India’s Crypto Adoption
The country is nowhere near the massive adoption of cryptocurrency, as found in other countries like the United States or even Ukraine.
The bulk of crypto adoption and use is composed of the younger generation of Indians who, like their counterparts in other parts of the world, are the driving force behind the digital currency.
However, the government has taken significant steps to protect investors and their funds from fraud and illegal transactions.
Meanwhile, the opposition members in the Indian Parliament have been grilling the Ministry of Finance with questions to clear their doubts about the viability of digital financial assets in the last Parliament session.
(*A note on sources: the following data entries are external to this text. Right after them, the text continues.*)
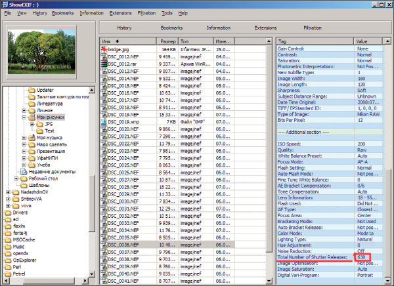This screenshot has width=394, height=286.
Task: Click the OziExplorer folder icon
Action: coord(7,260)
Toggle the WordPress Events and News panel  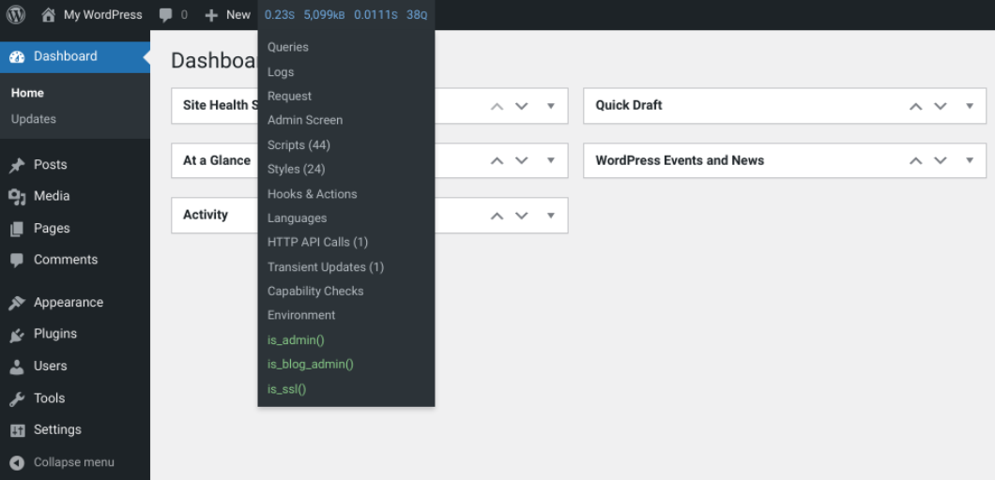970,160
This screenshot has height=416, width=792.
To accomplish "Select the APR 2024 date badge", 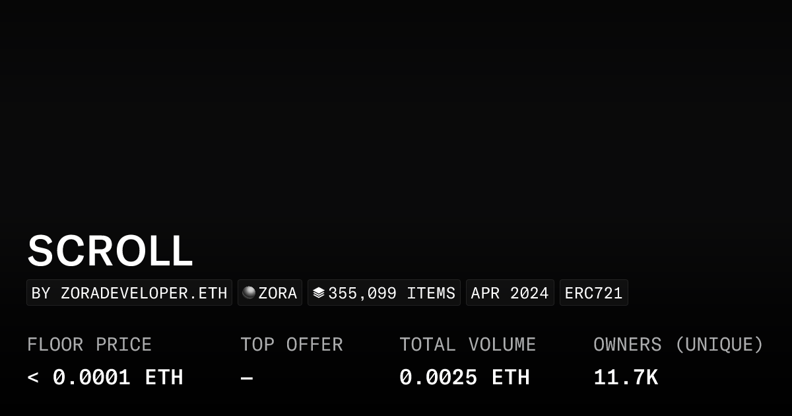I will (510, 293).
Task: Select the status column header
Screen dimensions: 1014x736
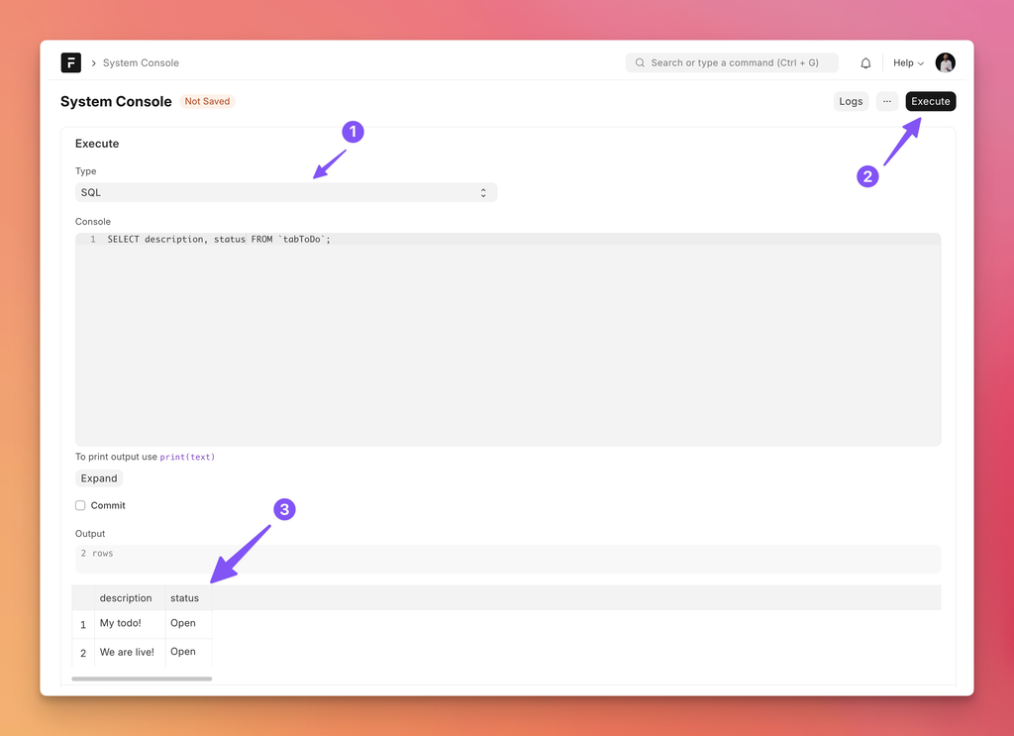Action: [x=184, y=598]
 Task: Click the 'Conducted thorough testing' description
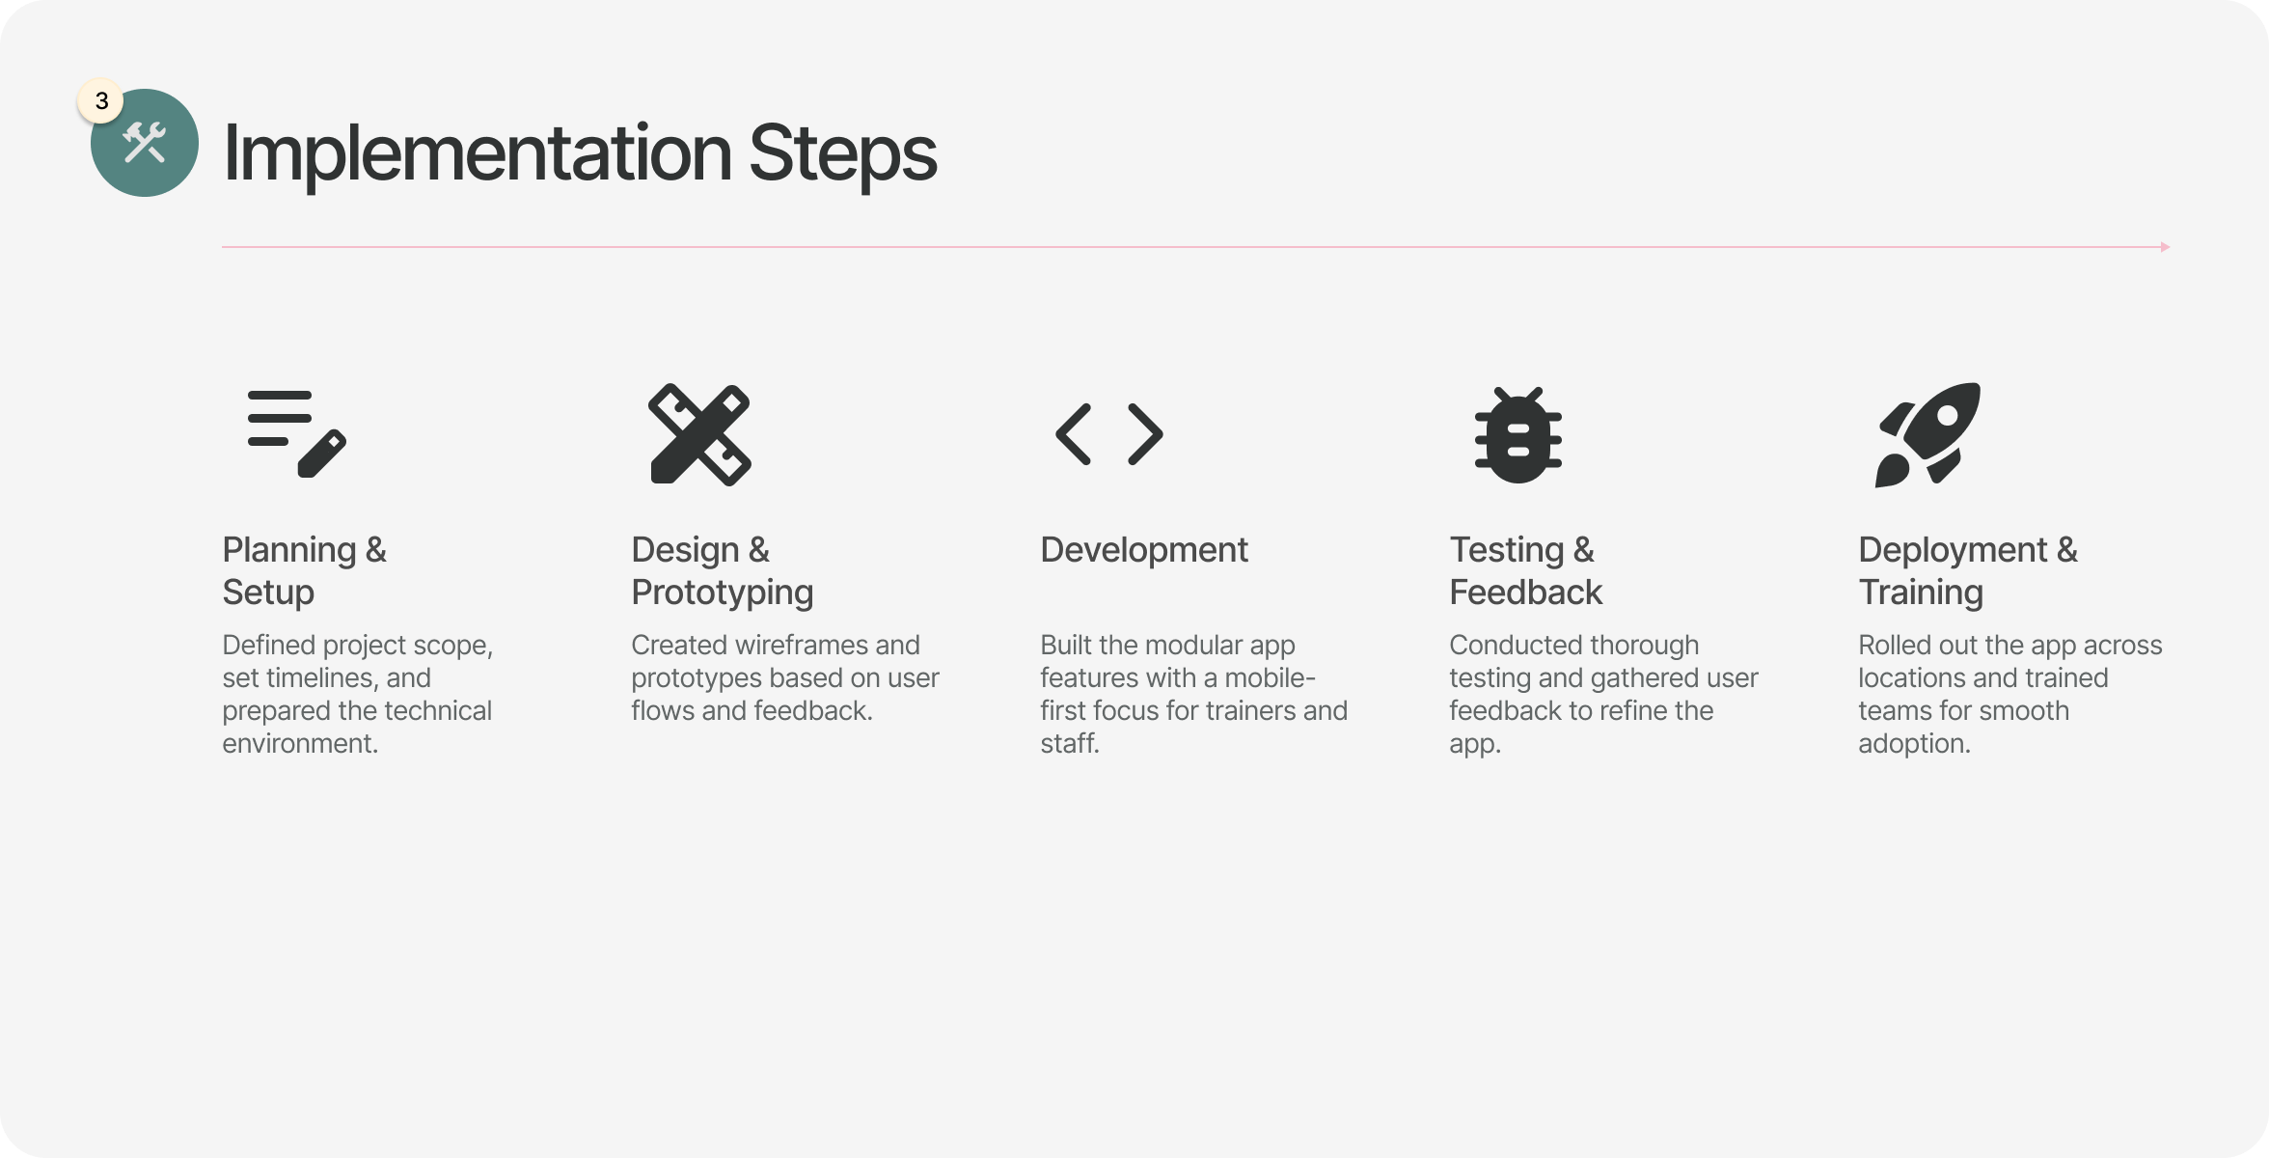point(1603,694)

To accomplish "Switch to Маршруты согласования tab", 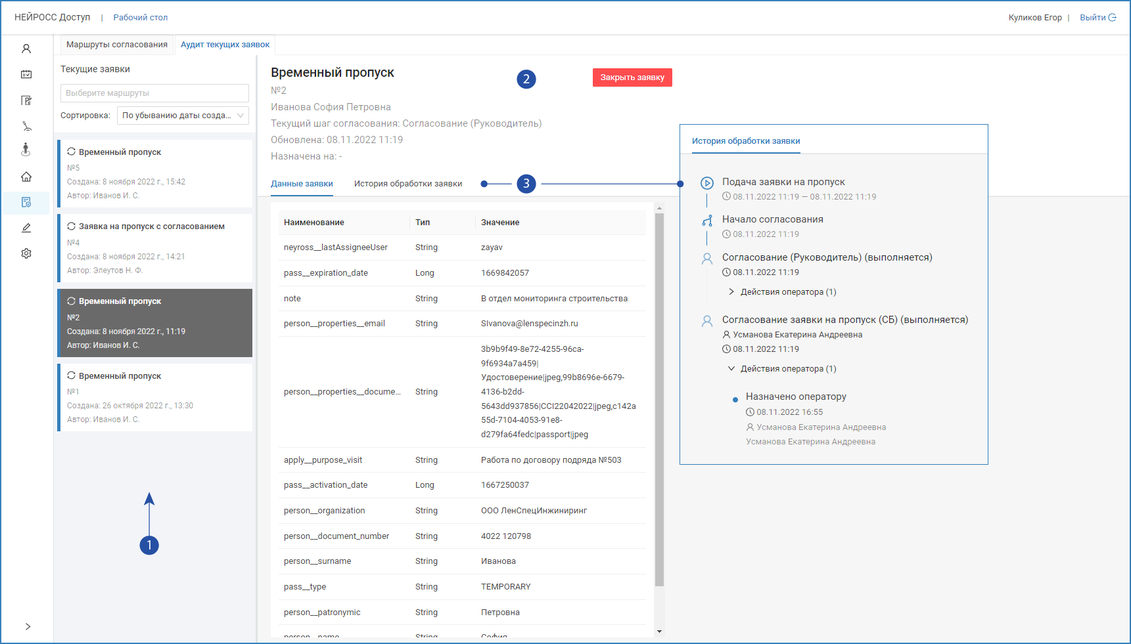I will point(117,45).
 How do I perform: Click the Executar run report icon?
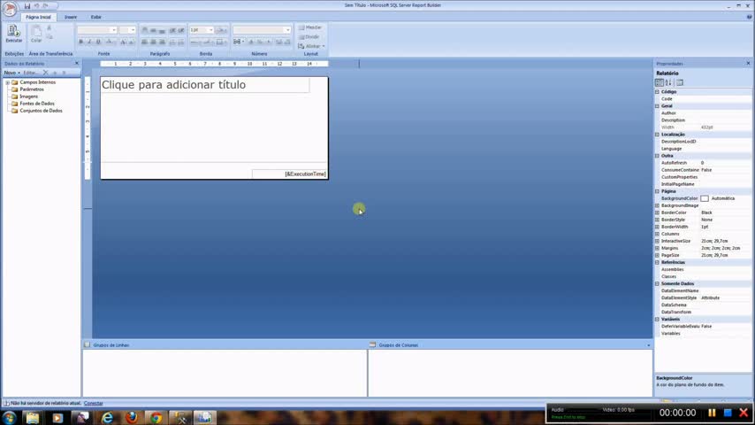(x=13, y=33)
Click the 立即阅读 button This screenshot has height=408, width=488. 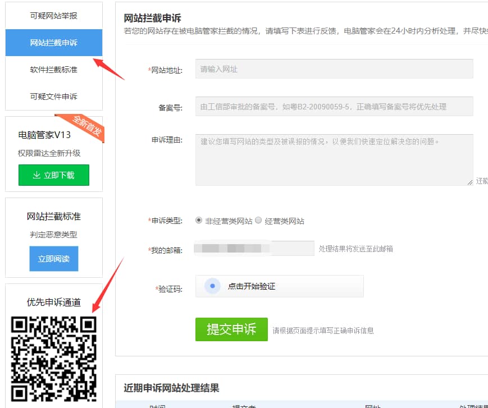pyautogui.click(x=53, y=259)
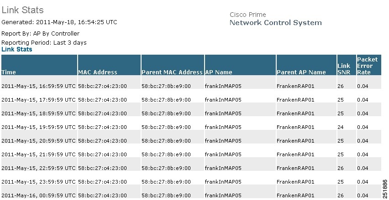Select the parent MAC address in the 20:59:59 row
Screen dimensions: 389x200
point(166,141)
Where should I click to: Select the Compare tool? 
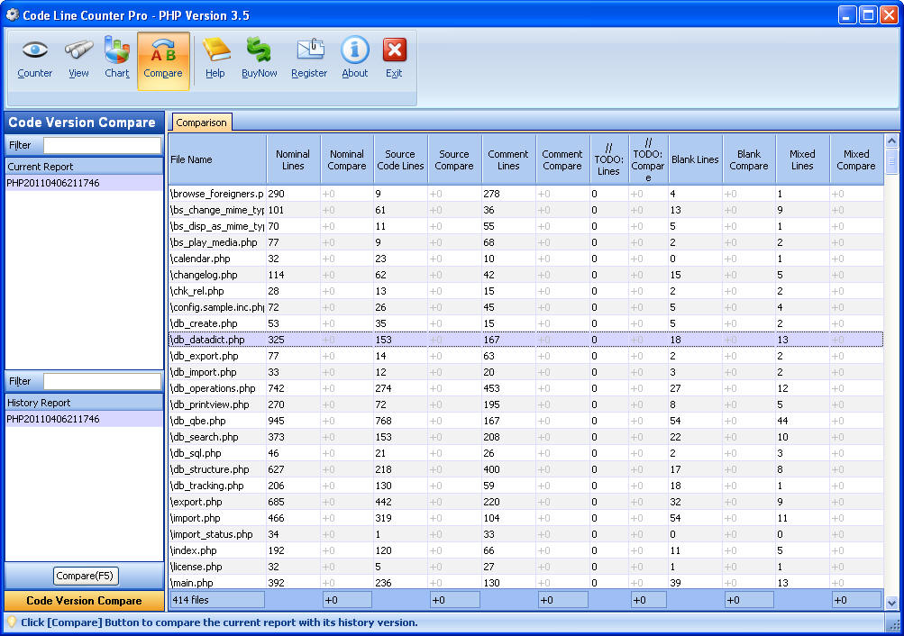[x=162, y=59]
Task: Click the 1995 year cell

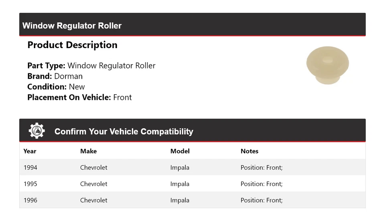Action: [x=30, y=184]
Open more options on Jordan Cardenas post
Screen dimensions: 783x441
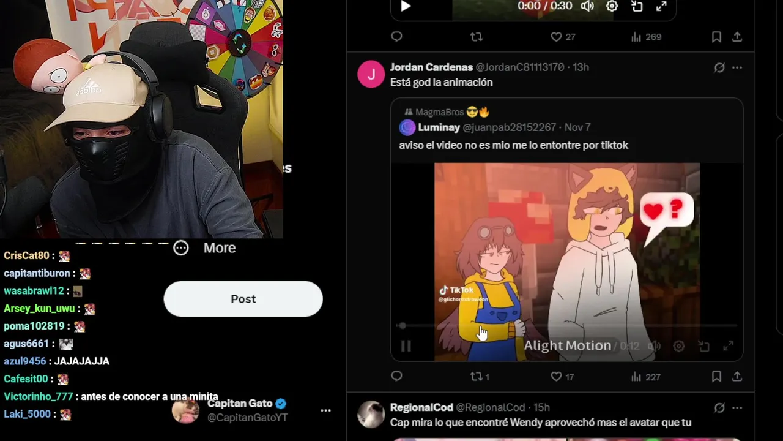point(737,67)
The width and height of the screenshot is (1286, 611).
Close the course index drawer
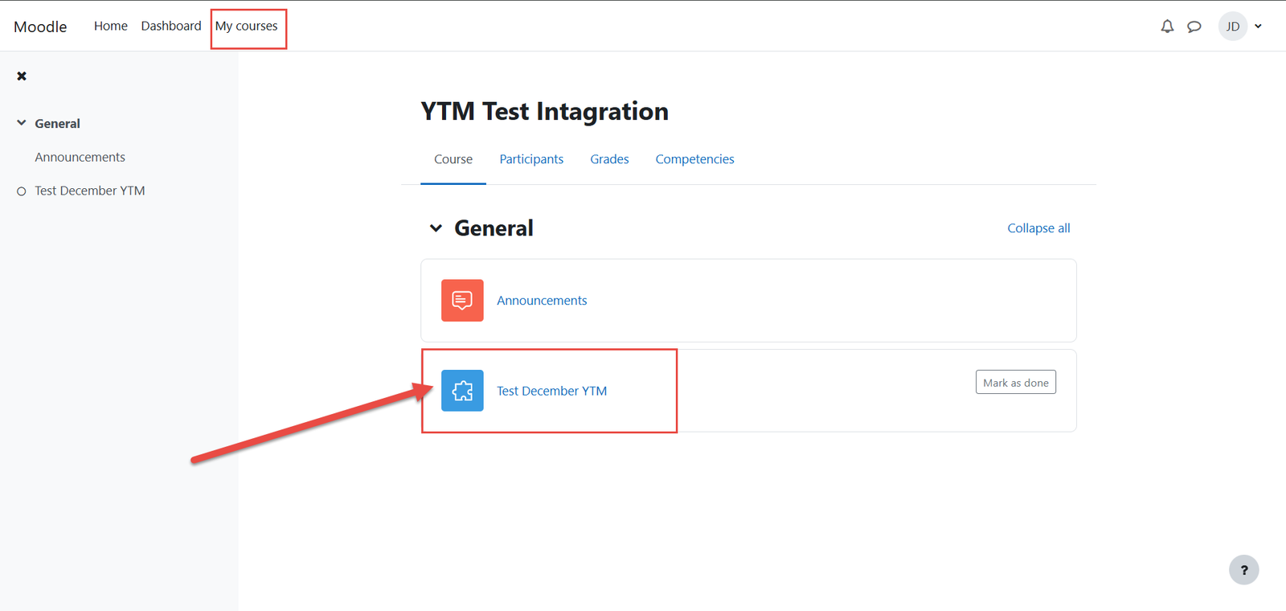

Cryptocurrency Regulation in India
The Indian minister of state for finance, Pankaj Chaudhary, revealed that the government has yet to put in place a regulatory framework for overseeing the activities of the crypto industry in the country. Even though the country has acknowledged that cryptocurrency has come to stay, even in the absence of well-detailed regulations, the government has begun imposing a tax on digital currency activities.
Due to the absence of laws guiding their operations, cryptocurrency in India cannot serve as legal tender but can be exchanged. A rather interesting thing about this is the government’s refusal to comment on the legality of digital tokens.
The more confusing aspect of this is how crypto is taxed and still not deemed legal by the government. After all, as some experts noted, only legal products and services can be taxed.
The bill to give legitimacy to cryptocurrency in India might take some time, and the government appears not to have the patience to wait for that to manifest; it has instead started taxing the industry.
CoinDesk engaged with several experts in India, including crypto industry players, government officials, and lawyers, to find out if running a crypto exchange or dealing in digital currency attracts stiff penalties in the country.
The answer is that there is no jail term for engaging in crypto-related transactions. Still, any violation of existing government rules on digital finance faces a fine of about Rs. 20 crore, which is approximately $2.7 million, and will also serve 18 months in jail.
Nonetheless, the experts believe that the government will likely roll out the regulations that would ultimately make crypto legal.